→ **Instruction a**: From the interview, print everything from "Project Officer: This" down to "profession of history.".

→ **Text shown**:
--

Project Officer: This interview is being conducted for the ‘Making history: the discipline in perspective’ project, and the Project Officer, Danny Millum, will be speaking to Professor Sir Michael Howard about his experience of, and views on, changes in the discipline and academic profession of history.
May we start with your giving us some brief biographical information?
Michael Howard: I was born into a very orthodox upper-middle-class English family; I went to an English public school before I went to Oxford; I served in the army. I was involved in the campaign in Italy from 1943 to 1945, which I suppose gave me my initial interest in military affairs. I then returned to Oxford and got a not very good degree – I was fortunate enough to scrape an assisted lectureship at King’s College, London. There, after five years, the university decided that they wished to start a department or sub-department to be called ‘War Studies’. I was invited to put my name forward to do this, largely I think because I had had military experience and had actually written a book on the history of the operations of the regiment in which I served. This had involved a certain amount of original research and made me familiar with the problems of researching and writing history. But it was made clear that they did not wish to engage me as a military historian in the generally accepted sense. They wanted someone who was interested in the problem of war in a very much more general sense, and I was advised to enlist the co-operation of lawyers, scientists, theologians, economists, and sociologists, in order to create an overall pattern of ‘War studies’.
Simultaneously, and I suppose linked with this, there was emerging the subject of ‘War and Society’. Where that originated I’m not quite sure – I suspect it may have been in the United States – but it was obviously a spin-off of the experience of the Second World War, which had made it clear that war was a matter not simply for Generals. Every level of society was involved in it in some way or another; and the experience of conducting and being involved in war generally illuminated our understanding about the way in which society developed as a whole.

--

→ **Instruction b**: Rewrite everything in the records from their start down to the line containing "SolarisMedia.net (732, 550)", that line included, with "menuitem" changed to "menu entry" and nothing else altered. Leave the pictures out of your answer.

--

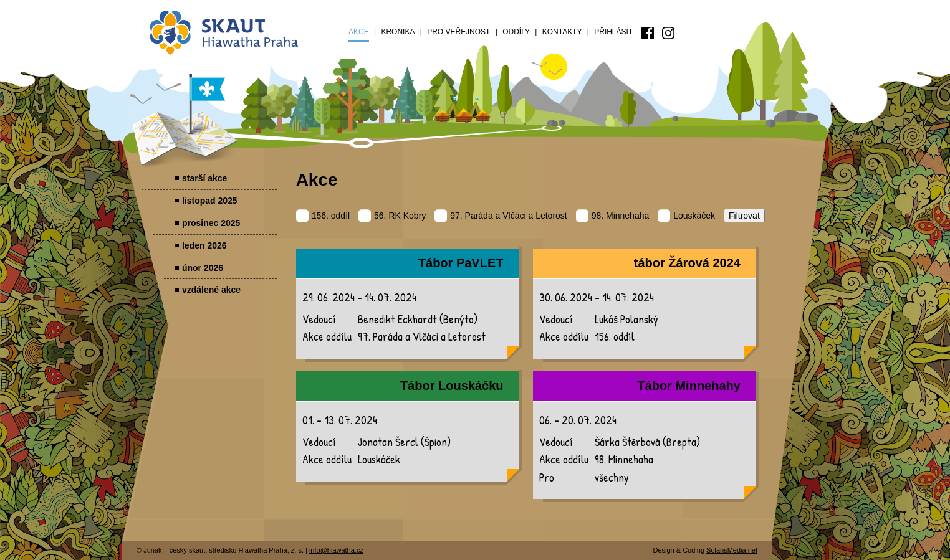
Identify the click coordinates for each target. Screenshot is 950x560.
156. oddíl (323, 216)
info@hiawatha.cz (336, 550)
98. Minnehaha (613, 216)
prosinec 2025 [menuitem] (211, 223)
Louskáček (686, 216)
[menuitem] (648, 33)
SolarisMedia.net (732, 550)
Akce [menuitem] (358, 32)
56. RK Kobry (392, 216)
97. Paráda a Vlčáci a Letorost (501, 216)
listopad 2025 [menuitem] (209, 201)
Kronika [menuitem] (398, 32)
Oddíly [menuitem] (516, 32)
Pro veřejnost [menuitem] (458, 32)
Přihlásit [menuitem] (613, 32)
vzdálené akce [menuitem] (211, 290)
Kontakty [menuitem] (562, 32)
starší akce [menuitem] (204, 178)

--

→ **Full solution a**:
Project Officer: This interview is being conducted for the ‘Making history: the discipline in perspective’ project, and the Project Officer, Danny Millum, will be speaking to Professor Sir Michael Howard about his experience of, and views on, changes in the discipline and academic profession of history.

→ **Full solution b**:
Identify the click coordinates for each target. Screenshot is 950x560.
156. oddíl (323, 216)
info@hiawatha.cz (336, 550)
98. Minnehaha (613, 216)
prosinec 2025 [menu entry] (211, 223)
Louskáček (686, 216)
[menu entry] (648, 33)
SolarisMedia.net (732, 550)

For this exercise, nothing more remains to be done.